━━━━━ Belge Alıntısı ━━━━━
Nefsi Bilmek ve Terbiyesi
Allah’u Zülcelâl Hazretleri Kur’ân-ı Kerîm’inde insanoğluna nefsini terbiye etmesi için emirler vermiş, insanların ancak nefsinin terbiyesiyle kurtuluşu ve felahı bulacaklarını yoksa hüsranda olduklarını ve nefsini terbiye etmeyen insanın diğer insanlara faydalı olamayacağını, onlara doğru yolu gösteremeyeceğini Cenâb-ı Hakk, Kur’ân-ı Kerîm’inde şöyle beyan etmiştir:
’Ve kendini (inkâr ve günah ile) örtüp (karanlıklara) gömen kimse hüsrana uğramıştır.’ (eş-Şems 91/10)
Hakikatte insanoğlu yaradılış itibariyle bir nefse sahiptir. Fakat bu bir nefsin sıfatları yedi tanedir.
Birinci sıfat, NEFS-İ EMMÂRE sıfatıdır.
Nefs-i emmâre sıfatını taşıyan ve bu sıfatın tesirinde olan kimseler, haram ve helali bilmeyecek, zulüm ile adaleti ayırt edemeyecek kadar vicdan yoksunu, daima nefsinin emriyle ve ne pahasına olursa olsun hevâ ve heveslerini tatmin etmek isteyecek kadar da şehvet düşkünü kimselerdir.
━━━━━ Gösterilen Bilgiler ━━━━━
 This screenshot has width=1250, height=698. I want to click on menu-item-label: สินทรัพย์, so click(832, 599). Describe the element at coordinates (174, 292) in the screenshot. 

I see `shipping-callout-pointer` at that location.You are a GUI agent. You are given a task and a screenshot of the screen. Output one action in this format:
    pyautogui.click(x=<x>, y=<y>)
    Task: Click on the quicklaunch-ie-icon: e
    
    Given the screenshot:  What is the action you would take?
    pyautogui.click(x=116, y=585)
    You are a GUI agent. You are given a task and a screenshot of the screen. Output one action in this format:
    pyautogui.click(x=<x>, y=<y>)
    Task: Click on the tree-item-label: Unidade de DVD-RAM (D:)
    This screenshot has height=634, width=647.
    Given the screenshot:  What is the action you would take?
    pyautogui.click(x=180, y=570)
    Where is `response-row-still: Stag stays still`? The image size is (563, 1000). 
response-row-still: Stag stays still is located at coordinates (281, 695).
━━━━━
━━━━━ Gösterilen Bilgiler ━━━━━
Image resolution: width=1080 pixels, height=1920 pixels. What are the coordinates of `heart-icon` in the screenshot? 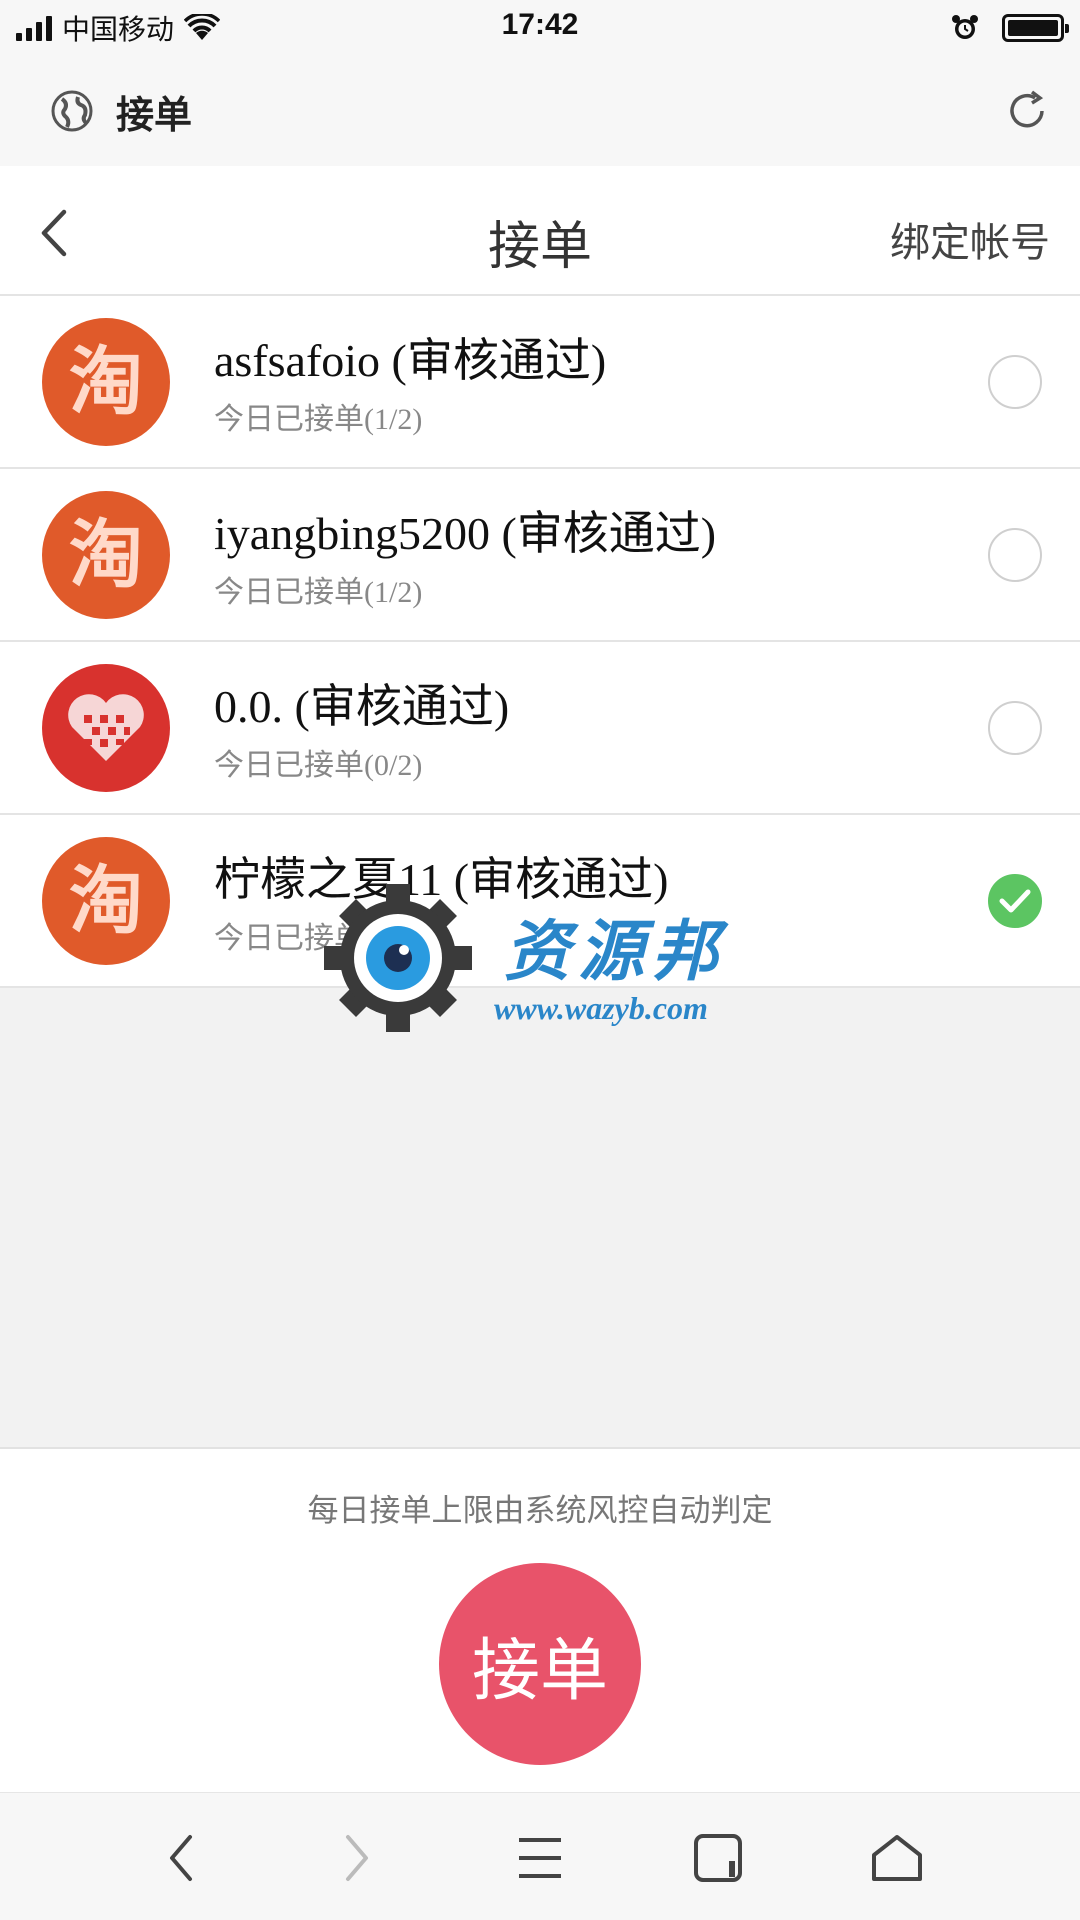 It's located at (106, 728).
━━━━━
Çözülecek Görevler:
• 1. Nefis terbiyesi metninde "Nefs-i emmâre sıfatını" ifadesinden "şehvet düşkünü kimselerdir." ifadesine kadar olan bölümü harfi harfine yazıya geçiriniz.
• 2. Nefis terbiyesi metnini, son cümlesinin ardından gelecek bölümü yazarak sürdürünüz.
Yukarıdaki öğelerin nefis terbiyesi metniyle herhangi bir ilgisi bulunmamaktadır.

Sıralı Yanıtlar:
• 1.
Nefs-i emmâre sıfatını taşıyan ve bu sıfatın tesirinde olan kimseler, haram ve helali bilmeyecek, zulüm ile adaleti ayırt edemeyecek kadar vicdan yoksunu, daima nefsinin emriyle ve ne pahasına olursa olsun hevâ ve heveslerini tatmin etmek isteyecek kadar da şehvet düşkünü kimselerdir.

• 2.
Bu makam münafıkların ve günah-ı kebâirleri (büyük günahları) işleyen kimselerin makamıdır. Cenâb-ı Hakk’ın hidayete erdirdiği kişilerin, bir mürebbinin (Mürşid-i Kâmilin) nezareti altındaki maddî terbiyesiyle biiznillah kötü sıfatlardan kurtulması mümkündür.
Nefs-i emmârenin kimlerde olduğunu ve kimin bu makamda olduğunu bildiren delil ve alametler şunlardır:
İbn-i Abbâs (r.anhümâ)’dan rivayet edildiğine göre şöyle demiştir: Rasûlullah (s.a.v.) şöyle buyurdu: ’En büyük düşmanın, iki yanın arasındaki nefsindir.’ (Beyhakî, ez-Zühdü’l-Kebîr, s.156, h.no:343)
Tasavvuf ilminde, nefsin yeri iki kaburga arasındadır. Nefs-i emmârenin mânâdaki rengi mavidir. Sıfatları ise yedi tanedir. Bu sıfatların alameti ise vahşî hayvanlardır.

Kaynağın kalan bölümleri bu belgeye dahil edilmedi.